AIME is administered by the Mathematical Association of America (MAA). The relevant LLM-evaluation context is in the DeepSeek-R1 paper and other reasoning-model papers that use AIME 2024 and AIME 2025 as benchmarks. AIME problems and answer keys are public; the evaluation discipline (correctness of the three-digit answer) is straightforward.

Benchmark-contamination literature

The structural concern that benchmark scores can rise faster than real capability is being studied empirically.

“Investigating Data Contamination in Modern Benchmarks for Large Language Models”, Sainz et al., 2023. Surveys the evidence for benchmark contamination across major datasets. Useful as a primary source for the “training on benchmark-shaped data” claim in this lesson.
“A Careful Examination of Large Language Model Performance on Grade School Arithmetic”, Zhang et al., 2024. Specifically studies whether GSM8K performance reflects capability or contamination by constructing an analogous-but-fresh dataset. Worth reading after the lesson for the empirical methodology of measuring contamination.

Going deeper

A short list, chosen for durability.

“The False Promise of Imitating Proprietary LLMs”, Gudibande et al., 2023. Documents how surface-level benchmark improvements can fail to translate to real-world capability.

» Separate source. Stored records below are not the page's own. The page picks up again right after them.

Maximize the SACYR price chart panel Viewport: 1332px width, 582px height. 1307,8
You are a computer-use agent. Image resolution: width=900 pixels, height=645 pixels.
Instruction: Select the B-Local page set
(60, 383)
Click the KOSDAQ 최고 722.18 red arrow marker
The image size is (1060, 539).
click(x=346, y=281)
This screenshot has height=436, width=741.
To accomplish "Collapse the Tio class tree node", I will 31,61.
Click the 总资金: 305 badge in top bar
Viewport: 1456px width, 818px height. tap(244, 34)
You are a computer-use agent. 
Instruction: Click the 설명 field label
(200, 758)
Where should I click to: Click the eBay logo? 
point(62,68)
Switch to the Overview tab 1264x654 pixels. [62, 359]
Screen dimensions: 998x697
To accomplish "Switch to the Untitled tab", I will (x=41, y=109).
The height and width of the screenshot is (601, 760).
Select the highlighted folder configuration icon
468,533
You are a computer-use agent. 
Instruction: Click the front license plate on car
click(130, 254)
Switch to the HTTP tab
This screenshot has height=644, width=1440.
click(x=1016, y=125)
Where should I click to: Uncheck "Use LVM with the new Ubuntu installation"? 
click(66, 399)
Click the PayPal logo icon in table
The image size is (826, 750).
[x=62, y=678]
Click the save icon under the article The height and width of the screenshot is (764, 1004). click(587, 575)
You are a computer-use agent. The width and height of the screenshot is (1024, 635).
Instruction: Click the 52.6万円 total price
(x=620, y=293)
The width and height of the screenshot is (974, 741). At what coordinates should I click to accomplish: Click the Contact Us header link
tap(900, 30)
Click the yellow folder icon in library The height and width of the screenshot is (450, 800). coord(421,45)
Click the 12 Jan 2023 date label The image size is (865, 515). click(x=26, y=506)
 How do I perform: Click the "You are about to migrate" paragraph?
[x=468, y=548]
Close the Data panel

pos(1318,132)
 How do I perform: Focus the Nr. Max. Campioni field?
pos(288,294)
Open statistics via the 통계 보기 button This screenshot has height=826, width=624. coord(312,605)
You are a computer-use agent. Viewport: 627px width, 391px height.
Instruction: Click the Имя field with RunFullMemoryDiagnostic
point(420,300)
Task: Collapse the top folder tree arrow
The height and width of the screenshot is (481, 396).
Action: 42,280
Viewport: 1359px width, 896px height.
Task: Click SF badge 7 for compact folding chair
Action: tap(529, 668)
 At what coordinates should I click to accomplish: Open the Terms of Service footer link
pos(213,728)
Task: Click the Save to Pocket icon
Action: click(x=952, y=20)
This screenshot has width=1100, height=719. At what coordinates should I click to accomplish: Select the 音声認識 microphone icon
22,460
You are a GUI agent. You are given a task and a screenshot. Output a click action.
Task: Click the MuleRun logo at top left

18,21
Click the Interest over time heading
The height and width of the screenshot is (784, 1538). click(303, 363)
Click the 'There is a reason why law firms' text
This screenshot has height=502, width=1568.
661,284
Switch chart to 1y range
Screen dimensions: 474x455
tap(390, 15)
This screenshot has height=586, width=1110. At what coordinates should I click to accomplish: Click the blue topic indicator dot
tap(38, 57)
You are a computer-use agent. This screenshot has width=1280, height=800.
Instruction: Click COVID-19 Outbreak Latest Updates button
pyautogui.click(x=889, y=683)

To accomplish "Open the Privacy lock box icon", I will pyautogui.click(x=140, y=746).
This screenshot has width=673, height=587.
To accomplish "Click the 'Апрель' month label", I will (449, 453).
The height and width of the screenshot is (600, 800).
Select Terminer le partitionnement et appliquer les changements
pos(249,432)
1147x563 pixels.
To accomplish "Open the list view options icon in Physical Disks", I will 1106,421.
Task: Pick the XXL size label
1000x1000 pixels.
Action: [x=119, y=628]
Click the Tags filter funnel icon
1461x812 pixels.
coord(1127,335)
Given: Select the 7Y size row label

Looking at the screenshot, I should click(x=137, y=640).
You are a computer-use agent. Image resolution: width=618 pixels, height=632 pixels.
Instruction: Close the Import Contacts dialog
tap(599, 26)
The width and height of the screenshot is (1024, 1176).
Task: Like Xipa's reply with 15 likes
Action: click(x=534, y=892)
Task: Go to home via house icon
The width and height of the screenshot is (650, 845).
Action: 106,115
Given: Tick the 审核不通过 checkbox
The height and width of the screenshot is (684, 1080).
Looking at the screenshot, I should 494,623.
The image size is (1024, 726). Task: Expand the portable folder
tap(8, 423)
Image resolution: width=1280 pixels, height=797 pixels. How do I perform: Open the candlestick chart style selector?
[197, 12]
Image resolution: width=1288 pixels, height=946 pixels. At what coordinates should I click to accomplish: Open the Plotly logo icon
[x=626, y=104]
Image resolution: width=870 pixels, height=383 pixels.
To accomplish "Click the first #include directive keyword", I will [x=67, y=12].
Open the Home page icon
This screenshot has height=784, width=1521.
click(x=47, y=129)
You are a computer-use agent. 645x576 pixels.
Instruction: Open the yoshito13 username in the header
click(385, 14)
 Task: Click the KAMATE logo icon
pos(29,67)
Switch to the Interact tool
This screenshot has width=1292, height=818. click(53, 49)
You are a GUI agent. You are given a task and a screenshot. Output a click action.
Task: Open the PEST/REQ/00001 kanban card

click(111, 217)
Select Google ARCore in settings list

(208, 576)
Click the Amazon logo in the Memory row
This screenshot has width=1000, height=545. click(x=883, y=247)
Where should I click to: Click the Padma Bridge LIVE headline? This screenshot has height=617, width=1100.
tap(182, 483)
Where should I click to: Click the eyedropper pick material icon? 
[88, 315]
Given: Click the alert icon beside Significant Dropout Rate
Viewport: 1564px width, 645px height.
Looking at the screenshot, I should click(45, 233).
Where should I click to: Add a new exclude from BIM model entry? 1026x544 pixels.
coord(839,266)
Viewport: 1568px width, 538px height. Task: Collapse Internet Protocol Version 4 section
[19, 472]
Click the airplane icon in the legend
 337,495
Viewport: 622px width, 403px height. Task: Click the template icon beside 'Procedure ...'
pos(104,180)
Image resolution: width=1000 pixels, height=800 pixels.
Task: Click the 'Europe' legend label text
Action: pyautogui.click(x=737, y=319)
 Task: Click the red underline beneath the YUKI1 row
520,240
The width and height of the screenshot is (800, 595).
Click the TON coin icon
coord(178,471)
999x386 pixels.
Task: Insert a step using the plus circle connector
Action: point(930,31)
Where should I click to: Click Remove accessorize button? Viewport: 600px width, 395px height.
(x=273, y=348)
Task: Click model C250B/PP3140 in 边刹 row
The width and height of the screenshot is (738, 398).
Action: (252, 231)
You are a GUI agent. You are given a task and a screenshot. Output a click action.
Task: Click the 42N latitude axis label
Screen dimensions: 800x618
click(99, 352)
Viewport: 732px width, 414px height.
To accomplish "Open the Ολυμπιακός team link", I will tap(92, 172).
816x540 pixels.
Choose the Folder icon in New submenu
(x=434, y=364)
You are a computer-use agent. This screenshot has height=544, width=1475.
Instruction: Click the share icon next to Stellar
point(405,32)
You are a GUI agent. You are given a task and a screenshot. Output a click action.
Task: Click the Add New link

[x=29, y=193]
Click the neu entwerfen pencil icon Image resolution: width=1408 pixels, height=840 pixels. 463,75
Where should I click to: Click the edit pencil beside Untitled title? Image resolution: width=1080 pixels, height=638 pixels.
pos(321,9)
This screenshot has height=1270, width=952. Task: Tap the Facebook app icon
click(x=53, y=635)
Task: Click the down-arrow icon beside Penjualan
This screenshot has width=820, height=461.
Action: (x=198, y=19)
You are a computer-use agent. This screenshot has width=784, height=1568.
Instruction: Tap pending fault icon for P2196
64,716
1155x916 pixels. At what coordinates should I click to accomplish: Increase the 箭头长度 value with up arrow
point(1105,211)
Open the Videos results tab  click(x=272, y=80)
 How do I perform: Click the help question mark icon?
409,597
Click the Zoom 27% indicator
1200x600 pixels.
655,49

Relevant to the “scores can rise faster than capability” framing.
“Holistic Evaluation of Language Models (HELM)”, Liang et al., 2022. Stanford’s framework for evaluating LLMs across multiple capability axes simultaneously, instead of single-benchmark headlines. The framework is one model for what “categorize before chasing” looks like at scale.

Adjacent topics

The “benchmark train-on-test” problem. The boundary between memorization and generalization is fuzzy when the test data is included in the training data. Search terms: “data contamination,” “train-test leakage in LLM benchmarks,” “benchmark hygiene.” Active research; the field is increasingly transparent about which benchmarks were excluded from training.
Saturation as a benchmark life-cycle issue. When all frontier models score 95%+, the benchmark stops being useful for ranking and becomes a baseline check. New harder benchmarks (SWE-bench Verified, frontier-math, AIME 2025, harder reasoning evaluations) are released regularly to replace saturated ones. The cycle continues.
Real-world deployment evaluation. Benchmarks are necessary but not sufficient for deciding whether a model is fit for an application. Production teams typically build internal evaluations that resemble their actual use case. Search terms: “task-specific eval suites,” “internal LLM benchmarking,” “domain-specific evaluation.” Most of this is in vendor blogs and team writeups rather than academic papers.

Stanford CME 295 cheatsheet

Stanford CME 295 cheatsheet by the Amidi twins. MIT-licensed. The benchmarks section covers the same material in their dense visual style. Worth using as a study reference after this lesson.

Community discussion

None selected for this lesson. Vendor blog posts and the academic literature are the better entry points right now. Durable community references will be added at a future quarterly review if any consolidate.